- _EXERCISE AIM_
Every entry, start to finish, should be printed verbatim without pictures.

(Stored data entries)
——
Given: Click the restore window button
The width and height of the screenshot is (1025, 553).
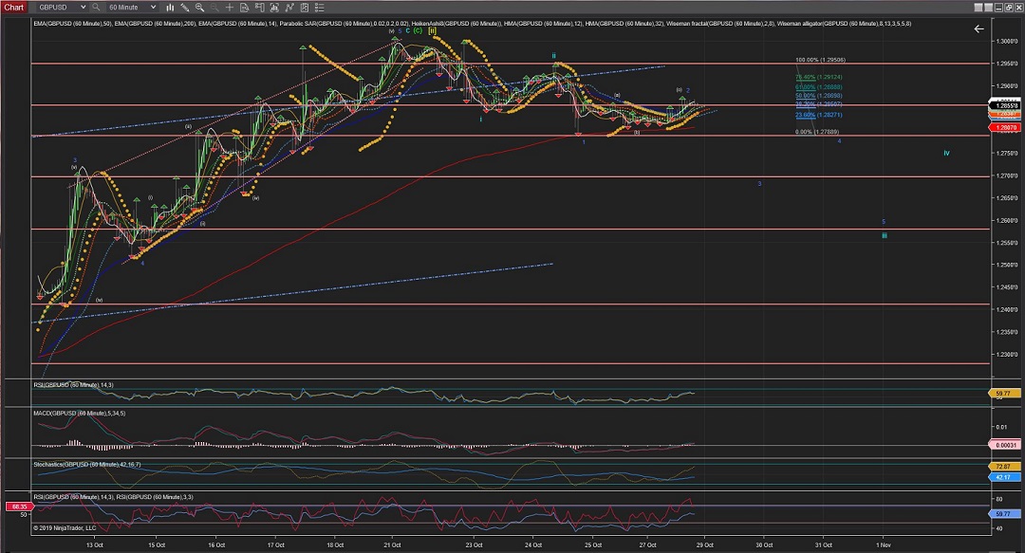Looking at the screenshot, I should (1009, 8).
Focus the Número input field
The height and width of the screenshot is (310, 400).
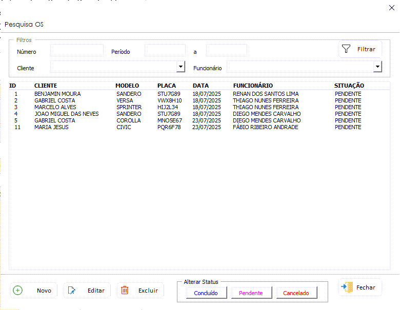pos(76,51)
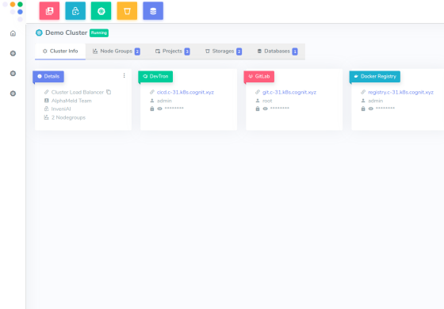The width and height of the screenshot is (444, 309).
Task: Open the pink contacts icon in top toolbar
Action: [x=49, y=11]
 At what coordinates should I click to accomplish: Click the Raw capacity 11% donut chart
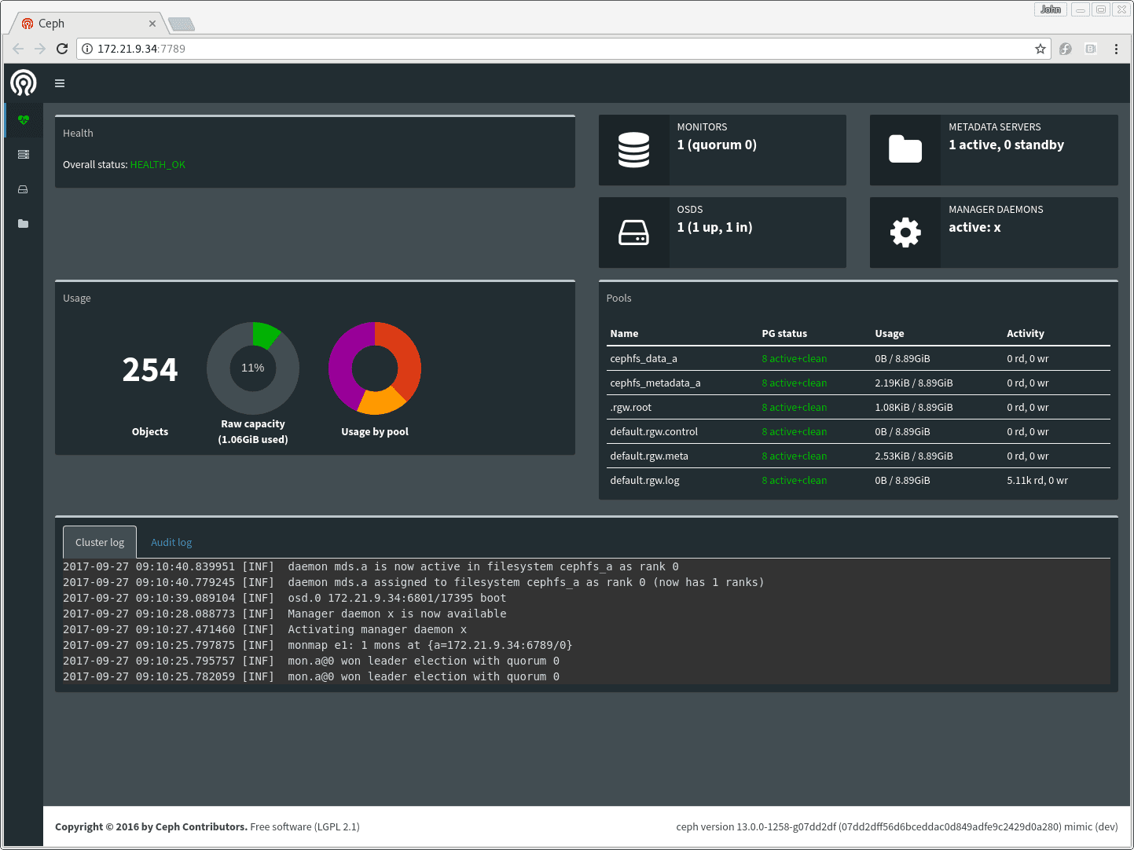253,368
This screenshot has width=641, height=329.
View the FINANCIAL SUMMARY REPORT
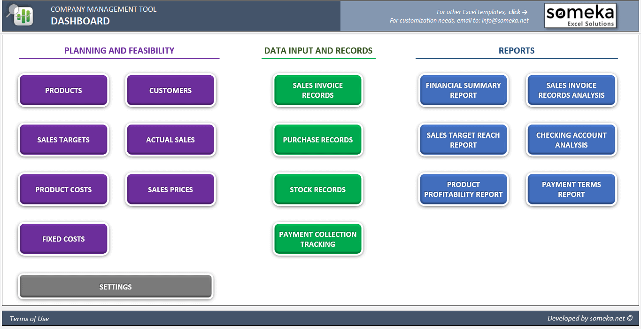(x=463, y=90)
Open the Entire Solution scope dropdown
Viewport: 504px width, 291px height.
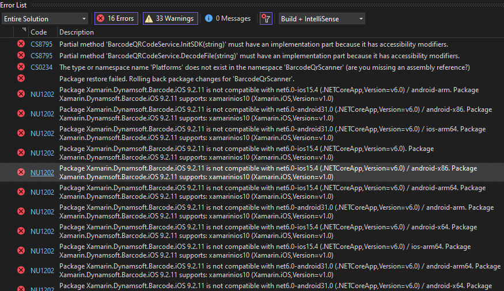coord(45,18)
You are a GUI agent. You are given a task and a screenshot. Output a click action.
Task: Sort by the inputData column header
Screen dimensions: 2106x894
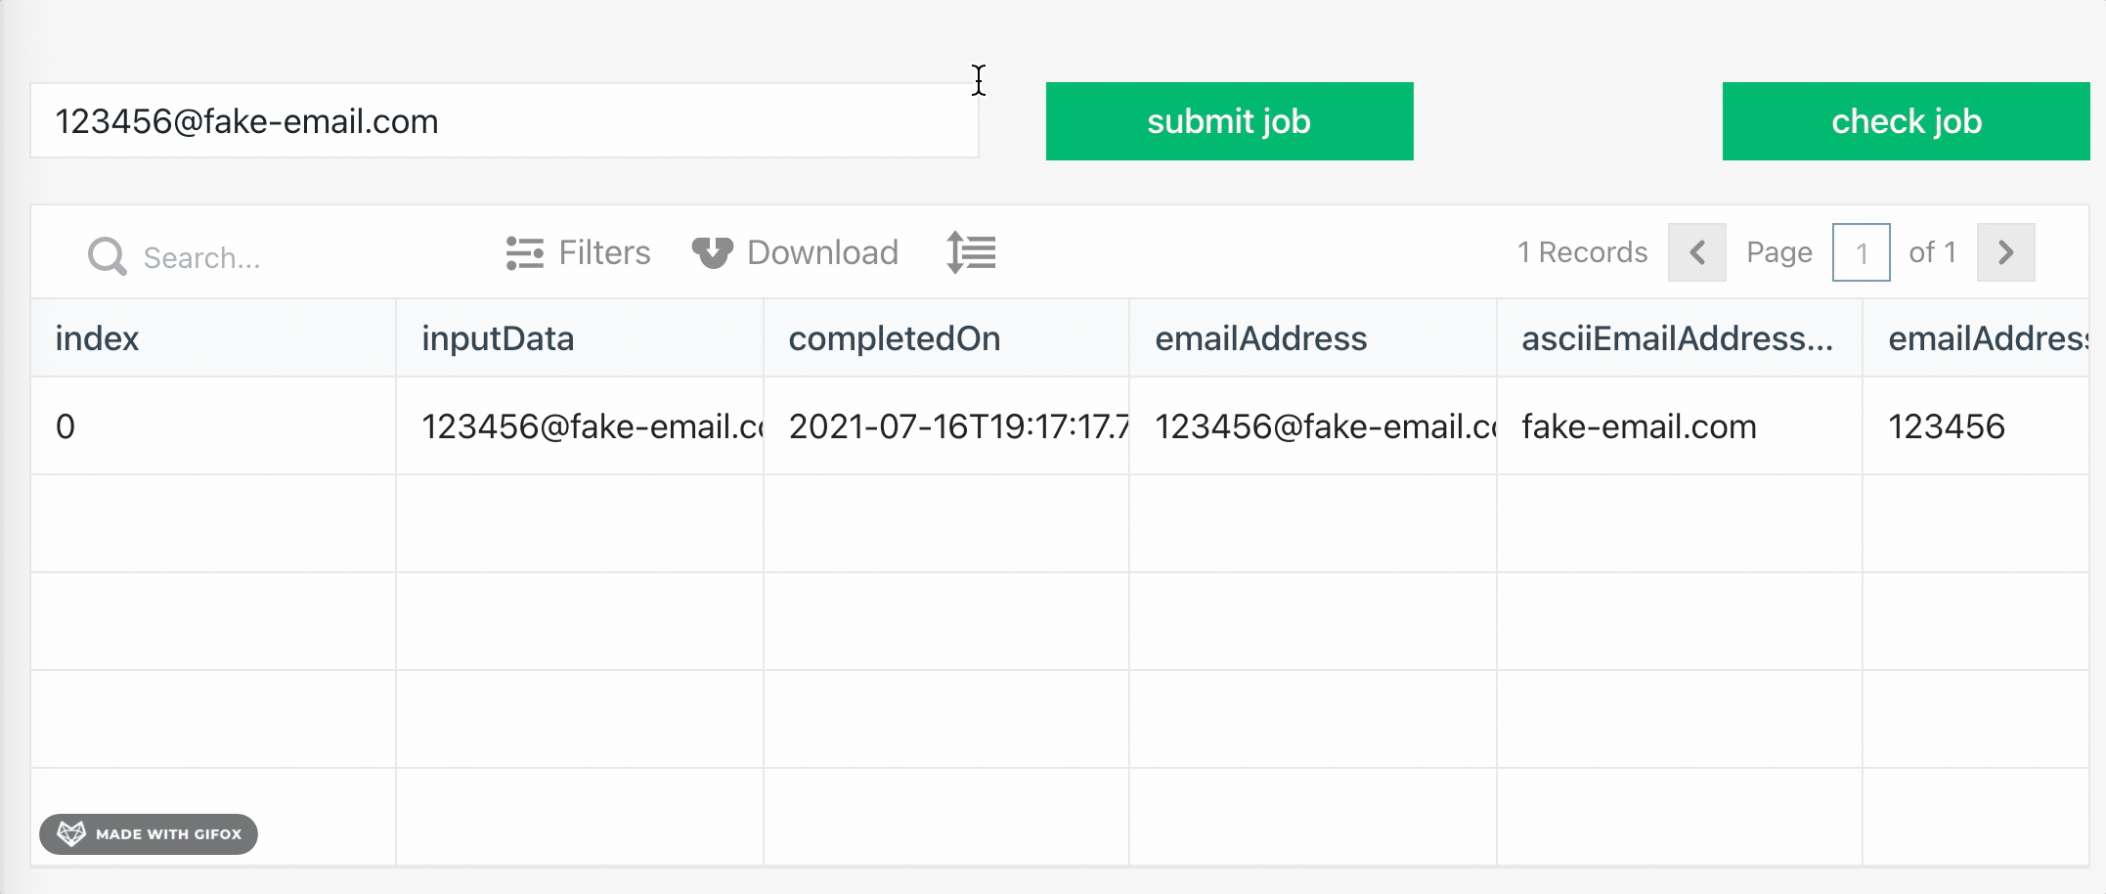[498, 338]
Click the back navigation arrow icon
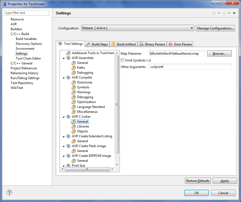Image resolution: width=241 pixels, height=202 pixels. click(214, 13)
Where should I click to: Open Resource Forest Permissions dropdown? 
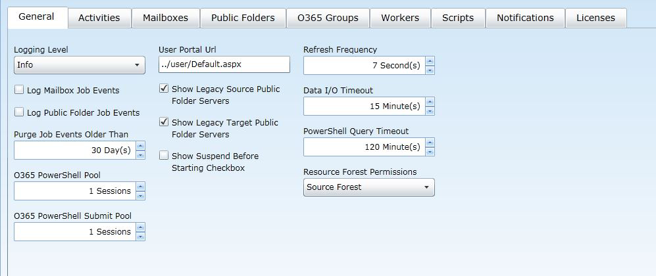click(368, 187)
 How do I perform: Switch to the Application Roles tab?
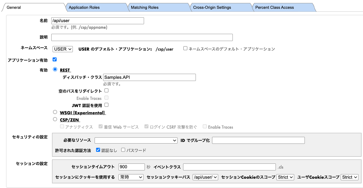click(x=84, y=7)
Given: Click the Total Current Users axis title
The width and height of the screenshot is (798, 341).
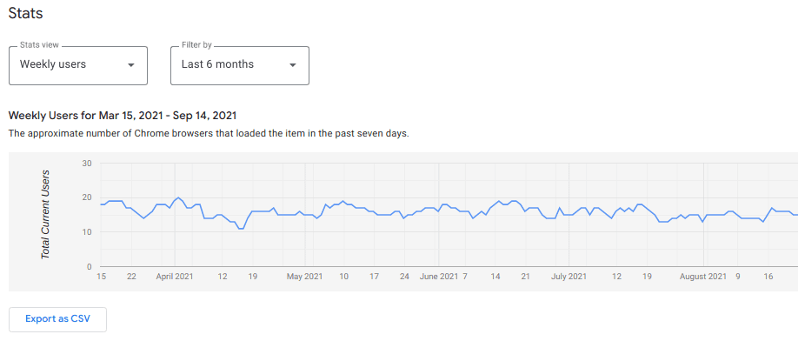Looking at the screenshot, I should (x=45, y=214).
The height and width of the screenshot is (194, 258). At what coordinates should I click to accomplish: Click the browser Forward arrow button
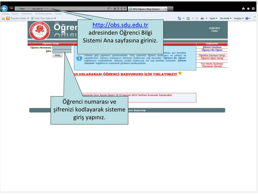pos(11,9)
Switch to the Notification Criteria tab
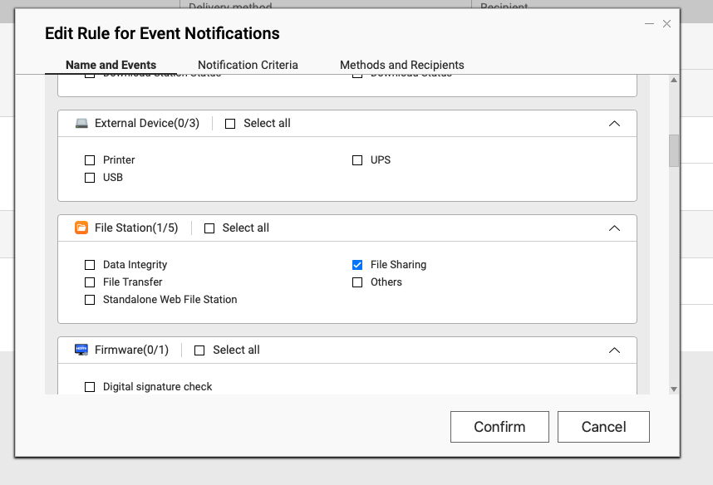Image resolution: width=713 pixels, height=485 pixels. point(248,65)
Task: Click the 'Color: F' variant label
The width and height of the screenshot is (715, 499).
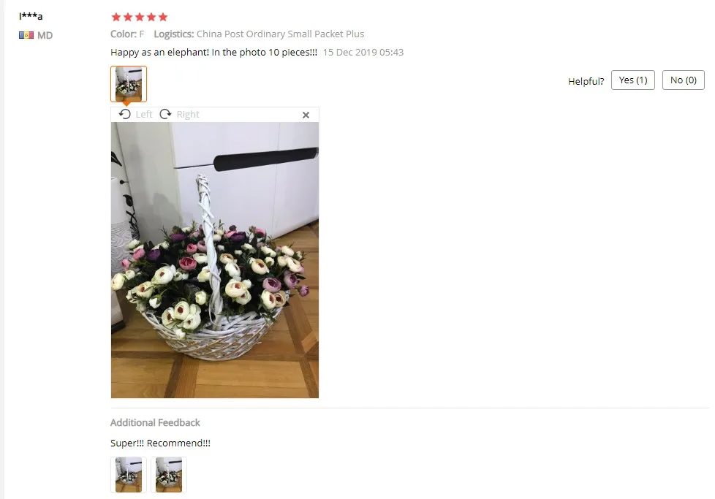Action: 127,34
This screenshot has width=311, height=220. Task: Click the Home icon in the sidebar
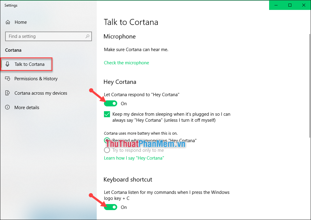coord(8,22)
——
- _SOLUTION FOR THIS PROBLEM_
Given: Click the restore window button
The width and height of the screenshot is (1025, 553).
Looking at the screenshot, I should (1009, 8).
Focus the Número input field
The height and width of the screenshot is (310, 400).
pos(76,51)
The width and height of the screenshot is (444, 309).
Task: Open the pink contacts icon in top toolbar
Action: [x=49, y=11]
 At what coordinates should I click to accomplish: Click the Raw capacity 11% donut chart
253,368
This screenshot has width=641, height=329.
View the FINANCIAL SUMMARY REPORT
(x=463, y=90)
Open the Entire Solution scope dropdown
Viewport: 504px width, 291px height.
coord(45,18)
You are a GUI agent. You are given a task and a screenshot. Output a click action.
Task: Sort by the inputData column header
Screen dimensions: 2106x894
[498, 338]
Click the back navigation arrow icon
Image resolution: width=241 pixels, height=202 pixels. click(214, 13)
Where should I click to: Open Resource Forest Permissions dropdown? 
click(368, 187)
 How do I perform: Switch to the Application Roles tab?
click(x=84, y=7)
Given: Click the Total Current Users axis title
The width and height of the screenshot is (798, 341).
Looking at the screenshot, I should (x=45, y=214).
The height and width of the screenshot is (194, 258). At what coordinates should I click to accomplish: Click the browser Forward arrow button
pos(11,9)
Switch to the Notification Criteria tab
Image resolution: width=713 pixels, height=485 pixels. point(248,65)
Task: Click the 'Color: F' variant label
The width and height of the screenshot is (715, 499).
Action: 127,34
This screenshot has width=311, height=220. Task: Click the Home icon in the sidebar
coord(8,22)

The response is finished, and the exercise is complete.